▶ _Work to complete_:
Rewrite the lines from the start through the line that contains "click(x=482, y=105)" as a two-column CSV headed instruction and action, with one row for each text and its answer. Put each in its own quoted field, replace line breaks with spaces, and leave the pictures out.

▶ _Material to process_:
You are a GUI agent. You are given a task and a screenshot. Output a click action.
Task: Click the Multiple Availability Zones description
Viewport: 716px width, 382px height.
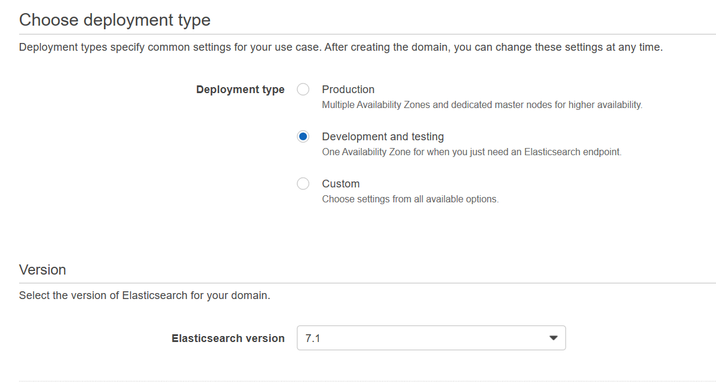click(x=482, y=105)
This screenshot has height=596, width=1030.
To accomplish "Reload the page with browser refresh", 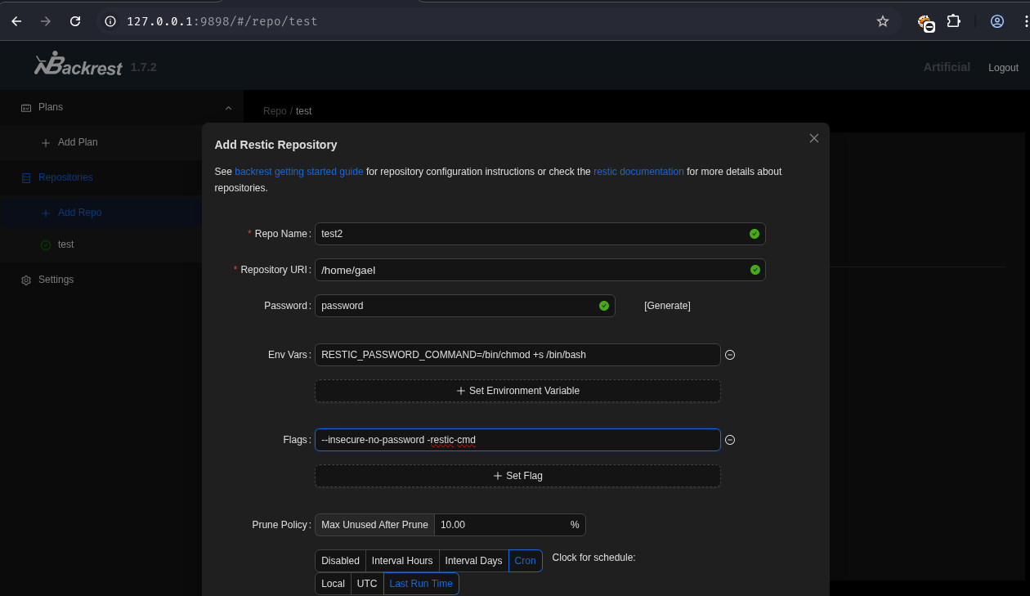I will click(75, 21).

▶ _Answer to the task_:
instruction,action
"You are a GUI agent. You are given a task and a screenshot. Output a click action. Task: Click the Multiple Availability Zones description Viewport: 716px width, 382px height.","click(x=482, y=105)"